Herbal remedies are humanity’s earliest medical practices. Early civilizations heavily relied on them, and they remain the predominant form of treatment globally. Plants exhibit various health benefits such as combating microbes, reducing oxidation, fighting cancer, managing cholesterol, supporting heart and nerve functions, enhancing the immune system, reducing inflammation, and alleviating pain and fever, among others. These plants generate secondary compounds evolved from primary ones, serving as a vital foundation for numerous medicinal drugs [30].

Earlier research on C. arvensis identified its content of elements like alkaloids, phenolics, flavonoids, carbohydrates, sugars, mucilage, sterols, resin, tannins, unsaturated sterols/triterpenes, lactones, and proteins. Further studies indicated that C. arvensis has properties such as antioxidant, vasorelaxant, immune-boosting, antibacterial, anti-diarrheal, diuretic effects, and shows cytotoxicity against both human cancer cells (HELA) and Lymphoblastic Leukemia Jurkat cells [19, 24, 31, 32].

Herein, the main detected phytoconstituents using LC-ESI-MS in negative ion mode can be classified into phenolic acids, flavonoids, lipids, and terpenes (Table 1).
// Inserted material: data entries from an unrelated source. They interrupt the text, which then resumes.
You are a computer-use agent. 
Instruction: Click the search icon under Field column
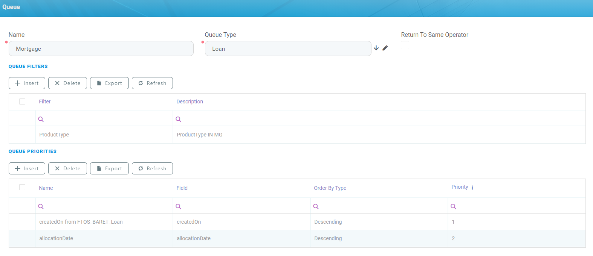pyautogui.click(x=179, y=206)
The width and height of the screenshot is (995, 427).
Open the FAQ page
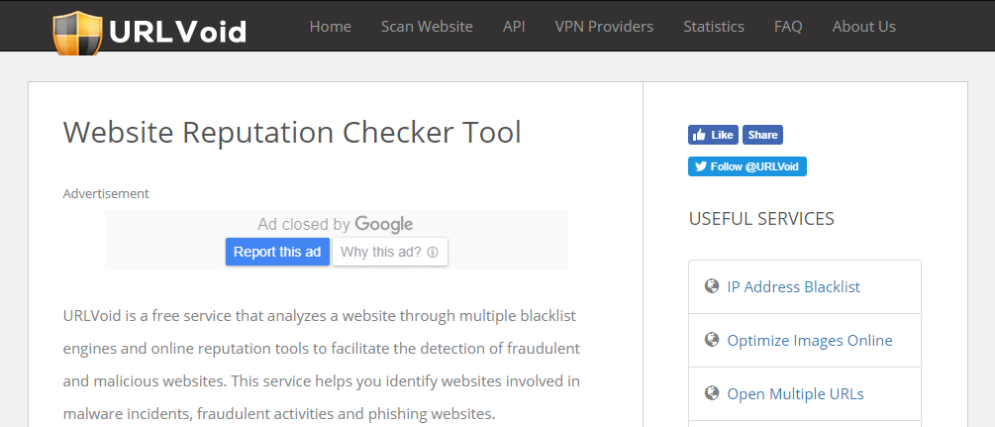point(788,27)
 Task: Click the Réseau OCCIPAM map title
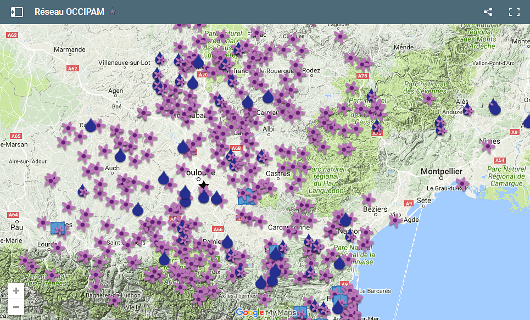click(69, 12)
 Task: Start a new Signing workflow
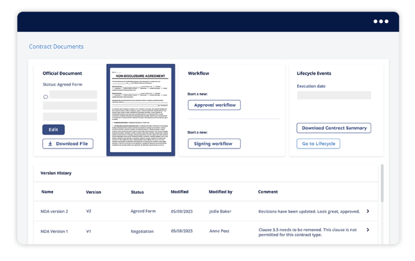[213, 144]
The first compound of phenolic acid (tR= 12.02 min) was putatively assigned as quinic acid, which afforded pseudo-molecular ion at m/z 191 [M-H]−, other fragments at m/z 173 and 97 [25]. Compound 2 (tR=16.16 min) afforded peaks at m/z 475 [M-H]−, 353 [M-H-122 (benzoyl)]−, 191 and 137 corresponding to benzoyl-caffeoylquinic acid. Compounds 3 and 4 (tR=18.83 and 19.10 min, respectively) were characterized as 5-O-caffeoylquinic acid and 4-O-caffeoylquinic acid, respectively because the identical [M-H]− ion is present at m/z 353 and same fragmentation pattern (m/z 191, 179, 135) but with different ion intensities [33]. Compounds 5, 7, 8 and 9 (tR= 20.70, 23.50, 25.23 and 26.04 min, respectively) were identified as a 3-O-caffeoylquinic acid dimer, 5-O-caffeoylquinic acid dimer, 5-O-caffeoylquinic acid dimer isomer and 4-O-caffeoylquinic acid dimer, respectively. They exhibited signal at m/z 707 [2 M-H]− combined with additional fragments at m/z 353, 191, 179, and 135 resulting in the typical fragmentation pattern of caffeoylquinic acid [34, 35]. Compound 6 (tR= 21.23 min) afforded molecular ion at m/z 705 [M-H]− and m/z 513 [M-H-192]− due to neutral loss of the quinic acid unit. Further signal at m/z 339 [M-H-192-174]− due to further loss of a dehydroquinic acid unit. Therefore, it was assigned as a 5-O-caffeoylquinic acid dehydrodimer [36].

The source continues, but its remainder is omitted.